*Action item*
Would you transcribe the data word for word?

[Entries taken from a collection]
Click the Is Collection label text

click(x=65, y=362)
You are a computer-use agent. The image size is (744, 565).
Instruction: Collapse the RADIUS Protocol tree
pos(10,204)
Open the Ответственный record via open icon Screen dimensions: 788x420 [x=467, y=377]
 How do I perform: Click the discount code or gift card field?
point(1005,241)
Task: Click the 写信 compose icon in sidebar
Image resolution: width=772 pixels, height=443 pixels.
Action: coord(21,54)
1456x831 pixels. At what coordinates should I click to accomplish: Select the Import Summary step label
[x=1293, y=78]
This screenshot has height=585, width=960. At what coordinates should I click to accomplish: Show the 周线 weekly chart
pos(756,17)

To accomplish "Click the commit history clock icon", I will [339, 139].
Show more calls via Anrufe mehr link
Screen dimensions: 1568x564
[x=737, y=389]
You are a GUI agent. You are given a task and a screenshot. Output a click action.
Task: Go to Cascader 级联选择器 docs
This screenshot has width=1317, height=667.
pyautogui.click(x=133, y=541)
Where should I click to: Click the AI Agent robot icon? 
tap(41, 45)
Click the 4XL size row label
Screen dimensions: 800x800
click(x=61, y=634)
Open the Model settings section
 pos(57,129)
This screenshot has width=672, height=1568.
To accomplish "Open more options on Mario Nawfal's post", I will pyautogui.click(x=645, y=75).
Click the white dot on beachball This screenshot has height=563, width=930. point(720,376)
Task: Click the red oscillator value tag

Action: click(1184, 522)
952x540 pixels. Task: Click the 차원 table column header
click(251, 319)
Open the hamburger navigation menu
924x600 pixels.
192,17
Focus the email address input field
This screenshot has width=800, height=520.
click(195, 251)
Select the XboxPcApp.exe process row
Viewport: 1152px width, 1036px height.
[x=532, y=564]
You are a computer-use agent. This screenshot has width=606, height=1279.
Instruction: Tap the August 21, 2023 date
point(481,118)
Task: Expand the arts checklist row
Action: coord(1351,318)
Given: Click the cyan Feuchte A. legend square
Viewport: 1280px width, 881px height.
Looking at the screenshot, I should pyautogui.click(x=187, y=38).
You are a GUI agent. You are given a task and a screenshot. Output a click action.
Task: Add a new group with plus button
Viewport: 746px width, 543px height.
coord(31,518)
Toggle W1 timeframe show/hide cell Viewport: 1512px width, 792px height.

*Solved exercise*
Click the Is Collection label text

click(x=65, y=362)
You are a computer-use agent. The image size is (744, 565).
Instruction: Collapse the RADIUS Protocol tree
pos(10,204)
Open the Ответственный record via open icon Screen dimensions: 788x420 [x=467, y=377]
 How do I perform: Click the discount code or gift card field?
point(1005,241)
Task: Click the 写信 compose icon in sidebar
Image resolution: width=772 pixels, height=443 pixels.
Action: coord(21,54)
1456x831 pixels. At what coordinates should I click to accomplish: Select the Import Summary step label
[x=1293, y=78]
This screenshot has height=585, width=960. At what coordinates should I click to accomplish: Show the 周线 weekly chart
pos(756,17)

To accomplish "Click the commit history clock icon", I will [339, 139].
Show more calls via Anrufe mehr link
Screen dimensions: 1568x564
[x=737, y=389]
You are a GUI agent. You are given a task and a screenshot. Output a click action.
Task: Go to Cascader 级联选择器 docs
This screenshot has width=1317, height=667.
pyautogui.click(x=133, y=541)
Where should I click to: Click the AI Agent robot icon? 
tap(41, 45)
Click the 4XL size row label
Screen dimensions: 800x800
click(x=61, y=634)
Open the Model settings section
 pos(57,129)
This screenshot has width=672, height=1568.
To accomplish "Open more options on Mario Nawfal's post", I will pyautogui.click(x=645, y=75).
Click the white dot on beachball This screenshot has height=563, width=930. point(720,376)
Task: Click the red oscillator value tag

Action: click(1184, 522)
952x540 pixels. Task: Click the 차원 table column header
click(251, 319)
Open the hamburger navigation menu
924x600 pixels.
192,17
Focus the email address input field
This screenshot has width=800, height=520.
click(195, 251)
Select the XboxPcApp.exe process row
Viewport: 1152px width, 1036px height.
[x=532, y=564]
You are a computer-use agent. This screenshot has width=606, height=1279.
Instruction: Tap the August 21, 2023 date
point(481,118)
Task: Expand the arts checklist row
Action: coord(1351,318)
Given: Click the cyan Feuchte A. legend square
Viewport: 1280px width, 881px height.
Looking at the screenshot, I should pyautogui.click(x=187, y=38).
You are a GUI agent. You are given a task and a screenshot. Output a click action.
Task: Add a new group with plus button
Viewport: 746px width, 543px height.
coord(31,518)
Toggle W1 timeframe show/hide cell Viewport: 1512px width, 792px height.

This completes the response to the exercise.